What this task involves: Copy out all of the entries, keeping every word the same.

Data in this exercise:
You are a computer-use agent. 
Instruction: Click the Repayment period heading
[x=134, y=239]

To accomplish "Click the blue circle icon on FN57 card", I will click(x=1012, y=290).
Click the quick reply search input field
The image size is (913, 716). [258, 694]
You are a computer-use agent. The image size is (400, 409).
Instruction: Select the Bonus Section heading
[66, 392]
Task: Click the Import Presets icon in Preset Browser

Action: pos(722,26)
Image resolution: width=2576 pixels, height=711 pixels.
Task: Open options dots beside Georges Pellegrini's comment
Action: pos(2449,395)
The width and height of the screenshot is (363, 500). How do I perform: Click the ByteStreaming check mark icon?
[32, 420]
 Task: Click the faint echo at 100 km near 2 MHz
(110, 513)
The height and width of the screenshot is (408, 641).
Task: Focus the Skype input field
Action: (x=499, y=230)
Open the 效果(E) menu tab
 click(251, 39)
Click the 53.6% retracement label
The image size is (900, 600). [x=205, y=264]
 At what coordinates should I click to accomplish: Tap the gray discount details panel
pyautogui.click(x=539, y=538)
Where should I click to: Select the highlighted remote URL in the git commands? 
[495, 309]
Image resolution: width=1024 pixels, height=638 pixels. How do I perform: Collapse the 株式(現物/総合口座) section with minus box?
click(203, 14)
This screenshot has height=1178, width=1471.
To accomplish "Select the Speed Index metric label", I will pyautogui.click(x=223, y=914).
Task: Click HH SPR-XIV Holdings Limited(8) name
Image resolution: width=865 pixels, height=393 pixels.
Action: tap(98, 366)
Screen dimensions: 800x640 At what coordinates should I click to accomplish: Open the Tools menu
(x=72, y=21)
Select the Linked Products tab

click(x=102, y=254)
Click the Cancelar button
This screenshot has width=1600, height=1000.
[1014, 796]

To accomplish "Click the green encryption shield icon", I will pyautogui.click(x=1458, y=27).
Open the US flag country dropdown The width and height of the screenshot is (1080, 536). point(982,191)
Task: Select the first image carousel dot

Written answer:
You are a computer-use agent. 
Instruction: Click the Repayment period heading
[x=134, y=239]

To accomplish "Click the blue circle icon on FN57 card", I will click(x=1012, y=290).
Click the quick reply search input field
The image size is (913, 716). [258, 694]
You are a computer-use agent. The image size is (400, 409).
Instruction: Select the Bonus Section heading
[66, 392]
Task: Click the Import Presets icon in Preset Browser

Action: pos(722,26)
Image resolution: width=2576 pixels, height=711 pixels.
Task: Open options dots beside Georges Pellegrini's comment
Action: pos(2449,395)
The width and height of the screenshot is (363, 500). How do I perform: Click the ByteStreaming check mark icon?
[32, 420]
 Task: Click the faint echo at 100 km near 2 MHz
(110, 513)
The height and width of the screenshot is (408, 641).
Task: Focus the Skype input field
Action: (x=499, y=230)
Open the 效果(E) menu tab
 click(251, 39)
Click the 53.6% retracement label
The image size is (900, 600). [x=205, y=264]
 At what coordinates should I click to accomplish: Tap the gray discount details panel
pyautogui.click(x=539, y=538)
Where should I click to: Select the highlighted remote URL in the git commands? 
[495, 309]
Image resolution: width=1024 pixels, height=638 pixels. How do I perform: Collapse the 株式(現物/総合口座) section with minus box?
click(203, 14)
This screenshot has height=1178, width=1471.
To accomplish "Select the Speed Index metric label", I will pyautogui.click(x=223, y=914).
Task: Click HH SPR-XIV Holdings Limited(8) name
Image resolution: width=865 pixels, height=393 pixels.
Action: tap(98, 366)
Screen dimensions: 800x640 At what coordinates should I click to accomplish: Open the Tools menu
(x=72, y=21)
Select the Linked Products tab

click(x=102, y=254)
Click the Cancelar button
This screenshot has width=1600, height=1000.
[1014, 796]

To accomplish "Click the green encryption shield icon", I will pyautogui.click(x=1458, y=27).
Open the US flag country dropdown The width and height of the screenshot is (1080, 536). point(982,191)
Task: Select the first image carousel dot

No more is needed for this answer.